■ **PARTS OF THE EXERCISE**:
a - Answer these questions from the passage on the generalized geometric distribution, one per line:
(i) For fixed $p$, what does $E[X]$ approach as $\delta \to 1$?
(ii) What is $E[X]$ when $\delta = 1/2$ and $p = 1/2$?
(iii) By how much must $\delta$ increase from $2/3$ to bring $E[X]$ to 8?
b - From the passage on the generalized geometric distribution, write out the part between "The effect of dependence" and "only $4/21$ to $6/7$.", inclusive.

■ **SUPPLIED PASSAGE**:
□ □ □ □ □

A Generalized Geometric Distribution from Vertically Dependent Bernoulli Random Variables

# A Generalized Geometric Distribution from Vertically Dependent Bernoulli Random Variables

## Properties  of the Generalized Geometric Distribution

### Moment Generating Function

Fact.

The moment generating function of the generalized geometric distribution is
$$M_{X}(t) = pe^{t} + \frac{qp^{-}e^{2t}}{1-q^{+}e^{t}}$$

### Mean

Fact.

The mean of the generalized geometric distribution is
$$E[X] = \mu = \frac{1-\delta p}{p(1-\delta)}$$

The effect of dependence can be seen in the plot of $E[X]$ below in Figure 1.. For fixed $p$, when $\delta \to 1$, $E[X] \to \infty$, though the rate changes with $p$.

To explore further, suppose $p = 1/2$, and the Bernoulli trials are thus balanced between success and failure. Figure 2 shows the effect of delta for a fixed $p$. Notice that the effect of $\delta$ on the expected value become more pronounced as $\delta \to 1$. In particular, for $\delta = 1/2$ and $p=1/2$, $E[X] = 3$, but after this point, an increase of only $1/6$ in $\delta$ to $\delta = 2/3$ increased the expected value to 4 trials before a success. To double the expected number of trials before a success again to $E[X] = 8$ requires an increase of $\delta$ by only $4/21$ to $6/7$.

□ □ □ □ □

■ **GIVEN RECORDS**:
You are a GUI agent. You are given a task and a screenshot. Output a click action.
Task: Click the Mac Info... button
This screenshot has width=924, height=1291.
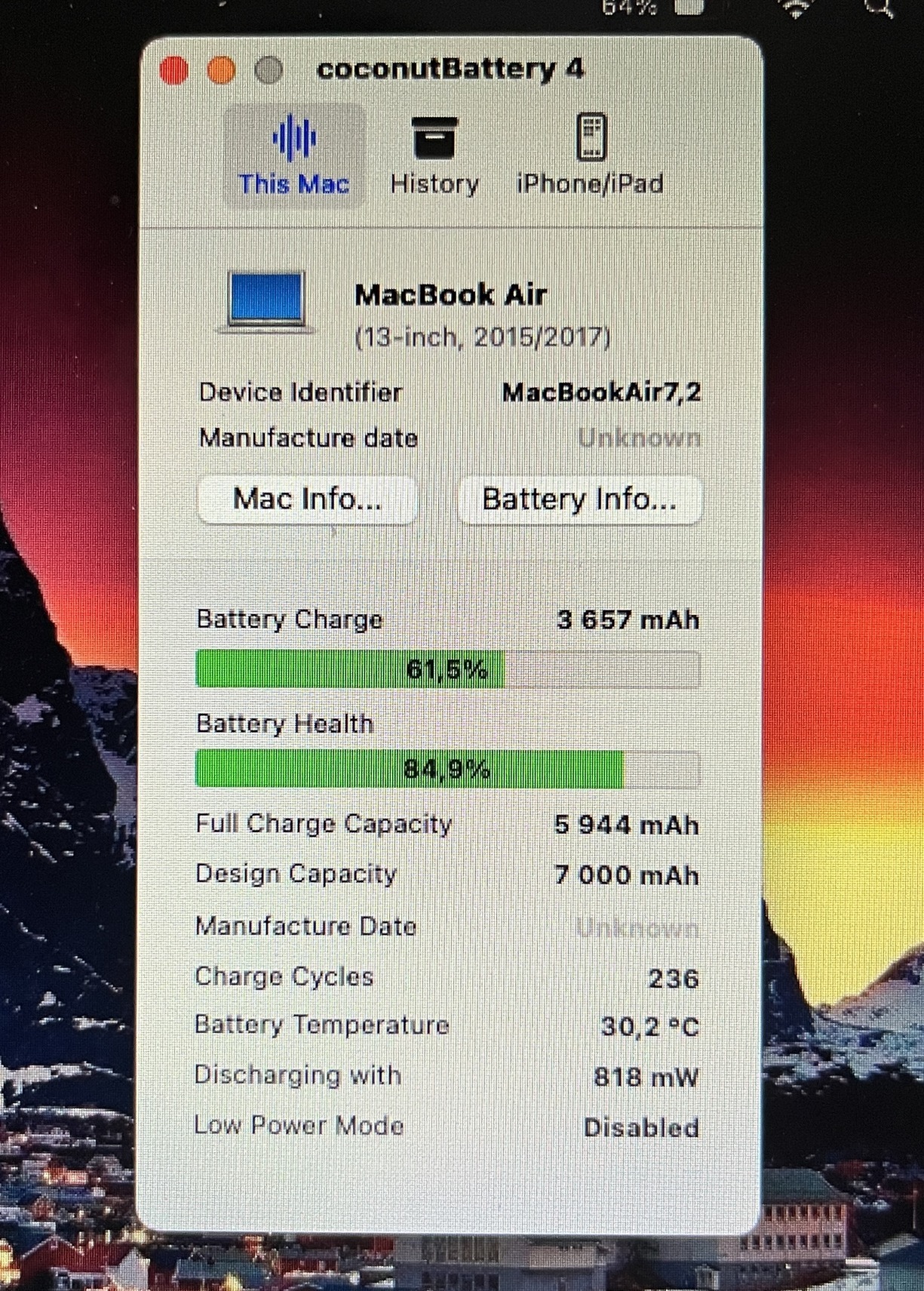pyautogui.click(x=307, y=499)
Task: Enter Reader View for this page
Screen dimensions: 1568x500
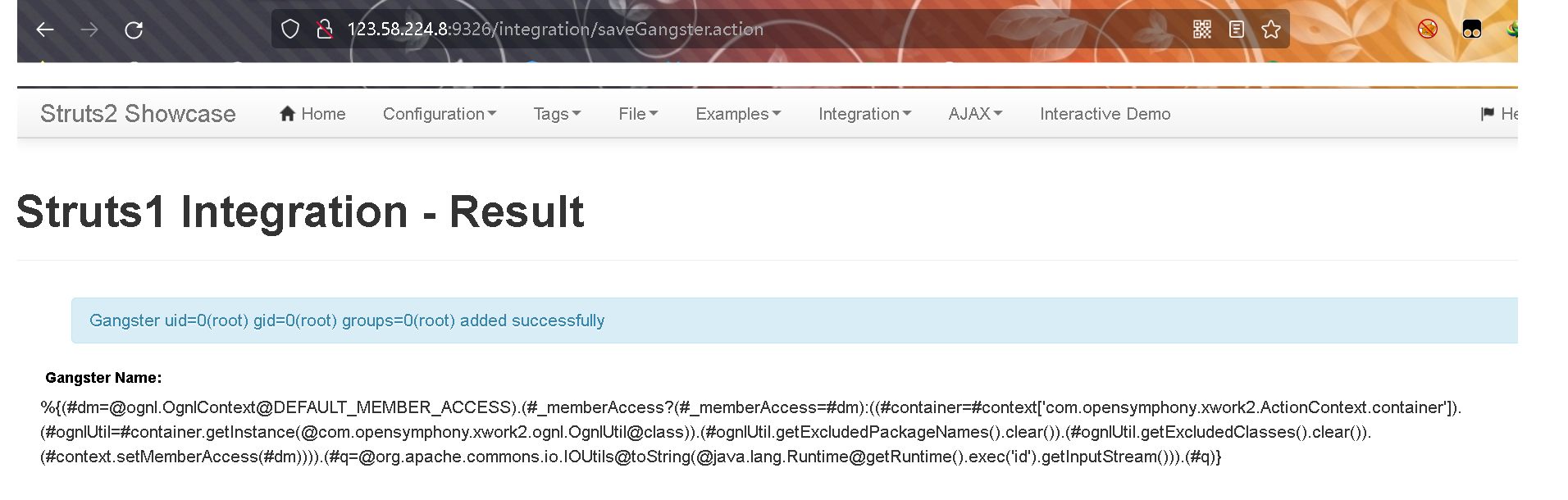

□ □ □ □ □

■ **RESULTS IN ORDER**:
a -
(i) $\infty$
(ii) 3
(iii) $4/21$

b -
The effect of dependence can be seen in the plot of $E[X]$ below in Figure 1.. For fixed $p$, when $\delta \to 1$, $E[X] \to \infty$, though the rate changes with $p$.

To explore further, suppose $p = 1/2$, and the Bernoulli trials are thus balanced between success and failure. Figure 2 shows the effect of delta for a fixed $p$. Notice that the effect of $\delta$ on the expected value become more pronounced as $\delta \to 1$. In particular, for $\delta = 1/2$ and $p=1/2$, $E[X] = 3$, but after this point, an increase of only $1/6$ in $\delta$ to $\delta = 2/3$ increased the expected value to 4 trials before a success. To double the expected number of trials before a success again to $E[X] = 8$ requires an increase of $\delta$ by only $4/21$ to $6/7$.